Ein Ver­spre­chen, das er hielt. In all den Jahren, die folgten, hatte ich stets ein Auge auf Ronald­inho. Allein: Wer hatte das nicht. Seine unfass­baren Tore gegen Vill­areal oder Chelsea. Stan­ding Ova­tions im Ber­nabeu. Diese unglaub­liche Dynamik, mit der er durch die geg­ne­ri­sche Spiel­hälfte raste, immer den Ball am Fuß, als sei dieser ledig­lich eine Ver­län­ge­rung seines Kör­pers, ein Teil von ihm. Und dann diese nie ver­sie­gende Spiel­freude. Dieser unend­liche Fundus an über­ra­schenden Momenten, bril­li­anten Ideen, die immer vor­han­dene Mög­lich­keit, dass dieser Mensch gleich etwas tut, was betö­rend leicht aus­sieht – und trotzdem den Lauf des Spieles ver­än­dert. 
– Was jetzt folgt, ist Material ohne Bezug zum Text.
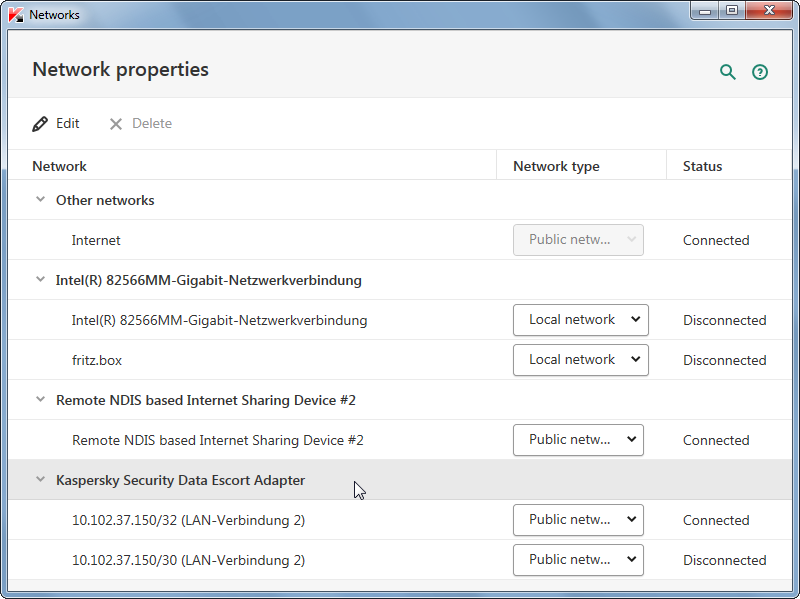Open network type dropdown for fritz.box
The width and height of the screenshot is (800, 599).
(x=581, y=360)
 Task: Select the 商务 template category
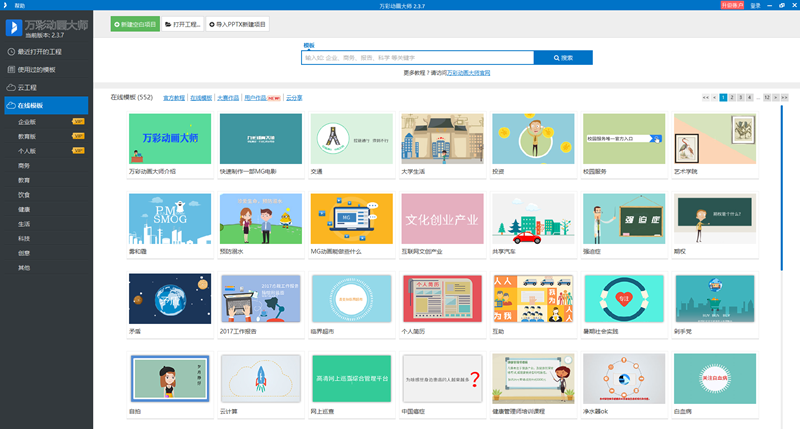(24, 165)
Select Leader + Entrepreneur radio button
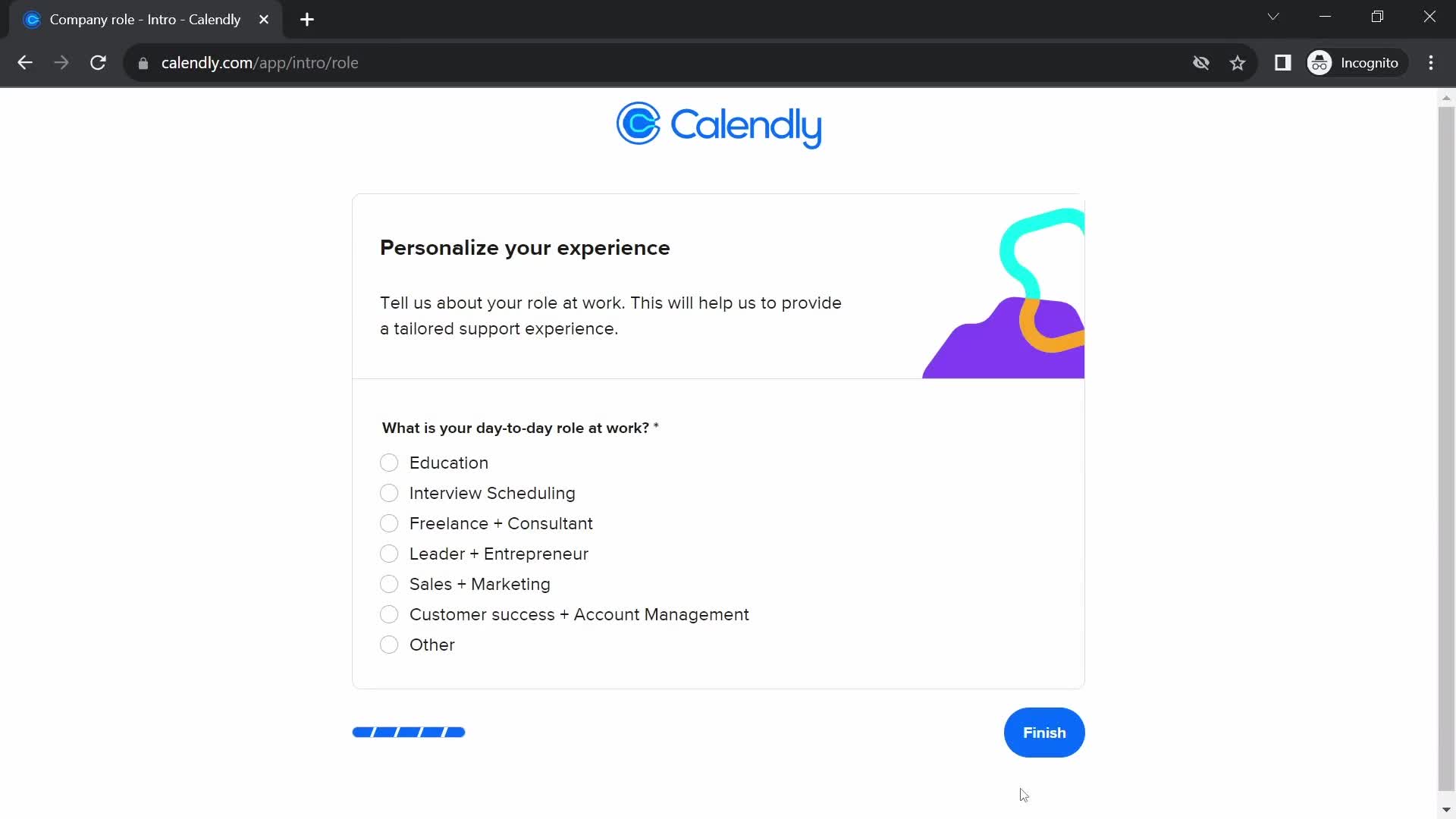 [389, 554]
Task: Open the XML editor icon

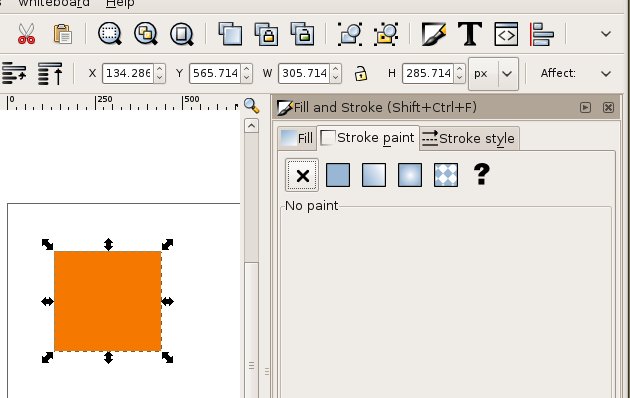Action: coord(506,34)
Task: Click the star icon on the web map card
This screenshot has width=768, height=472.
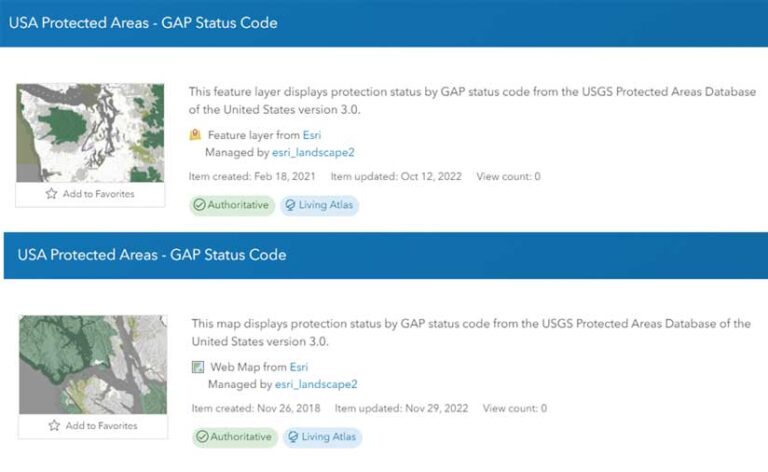Action: pos(54,426)
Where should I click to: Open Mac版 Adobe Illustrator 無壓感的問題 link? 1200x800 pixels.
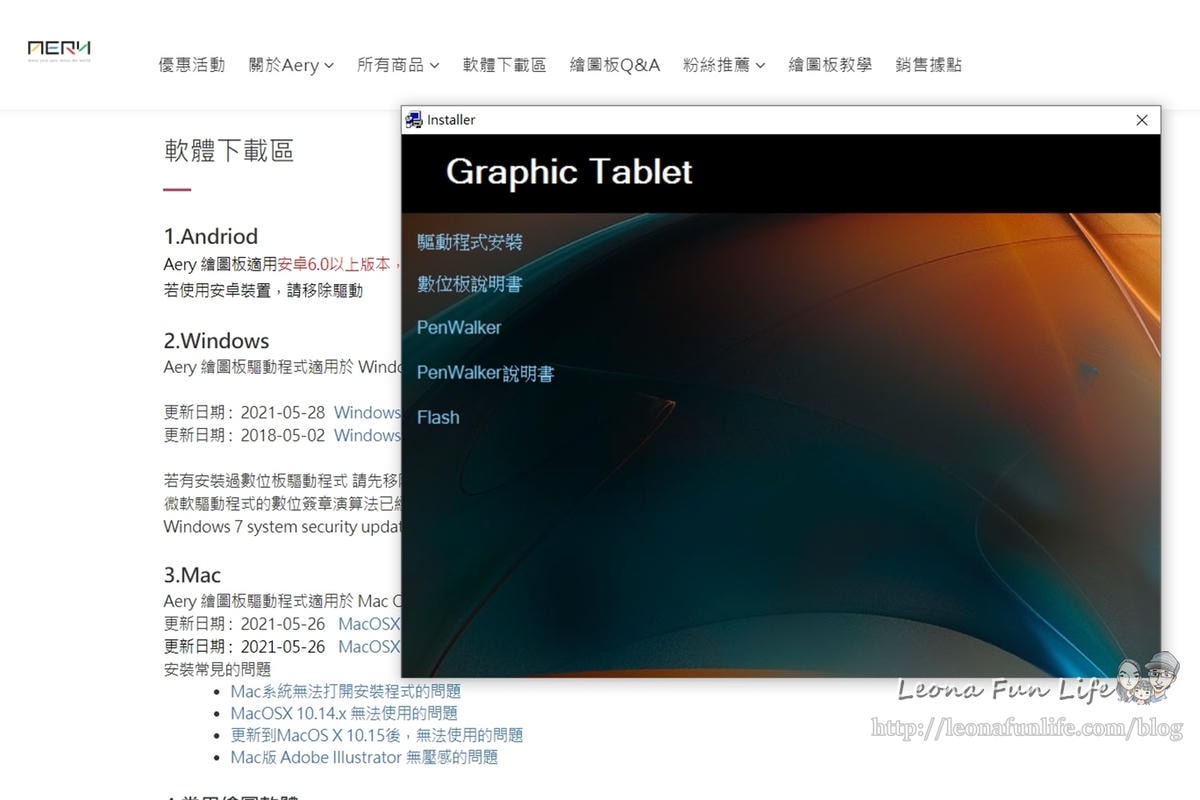[364, 757]
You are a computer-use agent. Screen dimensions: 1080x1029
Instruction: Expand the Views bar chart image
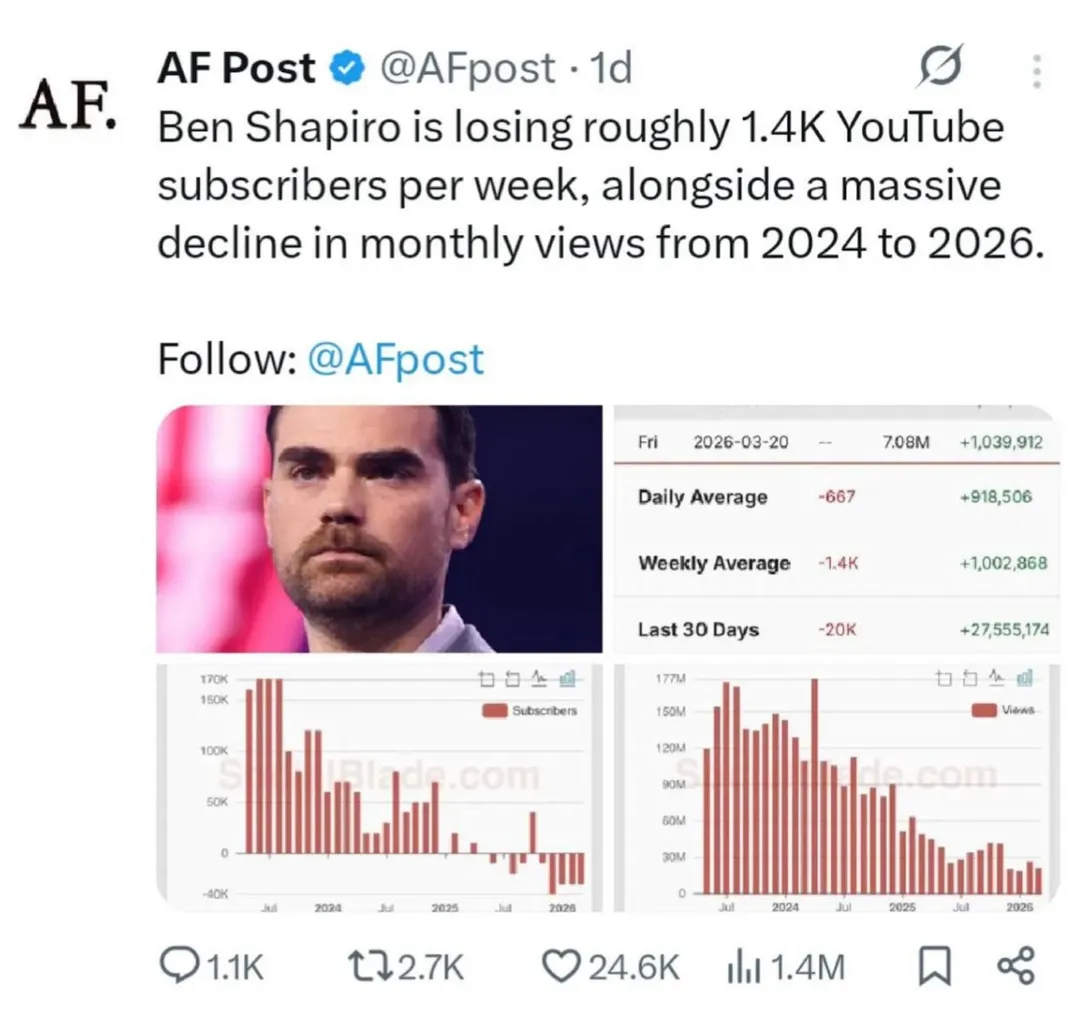(836, 787)

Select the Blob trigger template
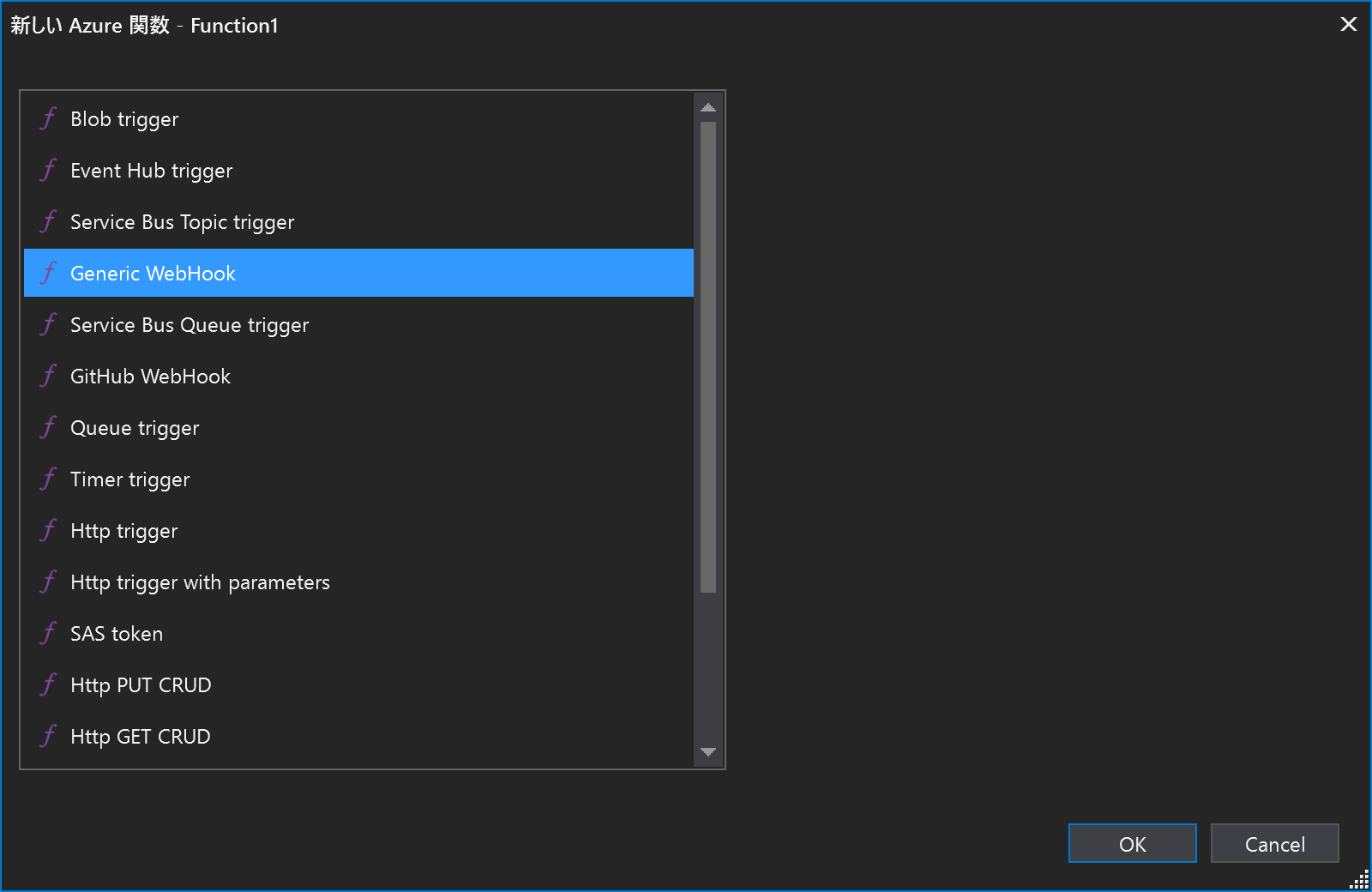click(x=123, y=118)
Seit mehr als zehn Jahren duel­lieren sich Lionel Messi und Cris­tiano Ronaldo um den Titel des besten Spie­lers der Welt. Wer aber Ronald­inho hat spielen sehen, weiß, dass es da einen gab, der mit beiden auf einer Stufe stand. Min­des­tens. Viel­leicht spielte Ronald­inho nicht so lange auf so hohem Niveau wie Messi oder CR7, aber er tat es. Und das auf eine unver­wech­sel­bare Art. Ronald­inho mit Ball am Fuß war in den besten Momenten Kunst. Auch dann noch, als er als leicht über­ge­wich­tiger Kicker durch seine inof­fi­ziell eigent­lich schon been­dete Kar­riere tourte und bei Kleinst­ver­einen oder Bene­fiz­spielen die Massen unter­hielt. Und Dinge dabei zeigte, die die Leute vorher ein­fach noch nicht kannten und die den Blick des ein oder anderen Zuschauers auf den Fuß­ball für immer ver­än­dert haben. Mit­unter sogar in nur zwei Sekunden.